Existing Support:
upsampling with args layout (NCHW or NHWC), scale (integer)
To be considered with Bilinear:
1: mode (new arg): To choose NN or BILINEAR
2: scale (modify): Make it a tuple to support asymetric scaling.
To Discuss:
1: Do we rename upsampling -> scale (ideally it enlarge or squeeze the input) ?
2: Scale factor or output resolution (Just thinking scale factor would be too fractional for minor change in output intended resolution)?
Asymetric scale : Means scaling from 100 to 210, the scale factor here is 2.1.
According to algorithm the stride and window values are dynamic here.
Solution I could think of:::
Further going into details of implementation the catch lies with x, y, x_diff, y_diff calculation for each pixel in output.
This can be computed while nnvm build process (from input and output shapes) and can be added to params list.
At run time we just substitute in Y = A(1-w)(1-h) + B(w)(1-h) + C(h)(1-w) + Dwh .
Asymetric scale : Means scaling from 100 to 210, the scale factor here is 2.1.
According to algorithm the stride and window values are dynamic here.
Solution I could think of:::
Further going into details of implementation the catch lies with x, y, x_diff, y_diff calculation for each pixel in output.
This can be computed while nnvm build process (from input and output shapes) and can be added to params list.
At run time we just substitute in Y = A(1-w)(1-h) + B(w)(1-h) + C(h)(1-w) + Dwh .
So you mean that we can support scale factor is not integer, right?
It is good. Because I know some implementation only support integer scale. Could you explain algorithm more detail ? If you can take an example, it is nicer. I am very interesting.
In each dimension we need to generate 150 extra pixels which fall between the 100 source pixels.
Some times there would be 1 between two and some times there would be 2 (hence window is not same across for asymmetric scale).
Bilinear approach tries to take 4 pixels around from input image to derive a new pixel in target with certain weight from each pixel.
1: Every pixel on scaled result require 4 pixels from input image.

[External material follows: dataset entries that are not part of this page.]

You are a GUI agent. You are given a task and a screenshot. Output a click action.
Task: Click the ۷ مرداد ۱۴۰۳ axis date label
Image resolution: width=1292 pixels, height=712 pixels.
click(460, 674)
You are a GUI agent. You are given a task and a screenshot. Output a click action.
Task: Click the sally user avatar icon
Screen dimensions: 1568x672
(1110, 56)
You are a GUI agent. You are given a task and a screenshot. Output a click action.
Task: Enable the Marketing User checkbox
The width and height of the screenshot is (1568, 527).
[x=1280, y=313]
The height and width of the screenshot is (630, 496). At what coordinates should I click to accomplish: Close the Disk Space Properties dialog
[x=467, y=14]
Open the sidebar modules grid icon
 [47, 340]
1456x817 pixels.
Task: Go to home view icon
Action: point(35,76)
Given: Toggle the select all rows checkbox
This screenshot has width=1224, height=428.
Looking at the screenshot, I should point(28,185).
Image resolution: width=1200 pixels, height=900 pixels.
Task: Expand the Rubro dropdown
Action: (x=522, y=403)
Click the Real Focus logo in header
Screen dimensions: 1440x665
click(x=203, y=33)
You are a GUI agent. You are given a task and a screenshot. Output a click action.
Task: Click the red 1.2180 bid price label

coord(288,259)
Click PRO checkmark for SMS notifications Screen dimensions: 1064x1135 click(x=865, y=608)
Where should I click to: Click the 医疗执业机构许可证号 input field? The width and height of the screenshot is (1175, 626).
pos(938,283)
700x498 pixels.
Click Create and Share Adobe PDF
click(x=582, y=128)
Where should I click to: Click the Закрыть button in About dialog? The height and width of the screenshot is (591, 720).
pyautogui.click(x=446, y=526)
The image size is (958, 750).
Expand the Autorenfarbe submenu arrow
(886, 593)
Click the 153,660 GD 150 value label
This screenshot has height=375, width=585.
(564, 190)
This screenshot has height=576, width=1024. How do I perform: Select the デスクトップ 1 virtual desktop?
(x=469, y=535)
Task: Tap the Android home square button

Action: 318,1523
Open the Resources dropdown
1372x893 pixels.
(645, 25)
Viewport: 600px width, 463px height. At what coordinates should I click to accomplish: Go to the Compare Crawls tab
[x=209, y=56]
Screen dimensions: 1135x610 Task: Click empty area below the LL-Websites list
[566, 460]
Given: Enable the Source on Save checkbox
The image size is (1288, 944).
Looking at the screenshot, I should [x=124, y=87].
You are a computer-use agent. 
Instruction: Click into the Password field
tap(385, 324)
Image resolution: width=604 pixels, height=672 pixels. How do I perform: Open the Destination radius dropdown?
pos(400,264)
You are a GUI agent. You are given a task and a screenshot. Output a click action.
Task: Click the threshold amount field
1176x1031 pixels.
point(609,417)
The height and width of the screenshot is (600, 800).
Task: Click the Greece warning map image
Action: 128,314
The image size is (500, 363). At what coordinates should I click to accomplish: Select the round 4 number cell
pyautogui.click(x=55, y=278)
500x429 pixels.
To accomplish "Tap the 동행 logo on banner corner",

2: The difference of target from the above 4 pixels on a scale of 1 are weights.
Only w, h are enough as (1-w), (1-h) will give weight from other pixels.
The below calculation for each target pixel from 4 pixels in input.
Y = A(1-w)(1-h) + B(w)(1-h) + C(h)(1-w) + Dwh .
Our approach to TVM:
As the input shape for a graph will be fixed we could have the “source pixels indexes” and “weights” for each pixel precomputed and stored in params.
Hence on target it’s just Y calculation from input & weights.
I have used Python to implement it and it should be easy. TF’s computation seems that it has one special attribute: align_corners. It will effect the result.
Ok. However, I am also trying to port my implementation into TVM topi. I am not very familiar with tvm compute mechnisum until now. So I want to ask for your advice. When I move my numpy implementation to tvm topi, how do I move these for loops into tvm.compute mechnisum? Let me show you the code example:
for b in range(batches):
for y in range(output_height):
for x in range(output_width):
for c in range(depth):
input_y = y * height_scale
y0 = int(math.floor(input_y))
y1 = min(y0 + 1, input_height - 1)
input_x = x * width_scale
x0 = int(math.floor(input_x))
x1 = min(x0 + 1, input_width - 1)
interpolation = input_data[b, y0, x0, c] * (1 - (input_y - y0)) * (1 - (input_x - x0)) + \
input_data[b, y1, x0, c] * (input_y - y0) * (1 - (input_x - x0)) + \
input_data[b, y0, x1, c] * (1 - (input_y - y0)) * (input_x - x0) + \
input_data[b, y1, x1, c] * (input_y - y0) * (input_x - x0)
output_data[b, y, x, c] = interpolation
The compute result is stored into output_data. I haven’t find one tutorial or example about it.
scale down need a little change in logic - hence not clear.
In a nutshell :
Compute takes out shape, lambda function.
Compute use the shape to generate iterators and calls the lambda to return compute logic based on the variables.
Later the lowering generates the ir based on the Iterators and computational logic.
You can refer and play around some existing sample code (may be up_sampling which may be closer to this).
Yes, I have read up_sampling example. However, as your github’s example, we have complex logic. Up_sampling example just pass the scale to H / W. Currently I have not understand how to port it into tvm.compute.(as you said, we have output_shape, one lambda. Then how to we combine our logic via its iterator variables?)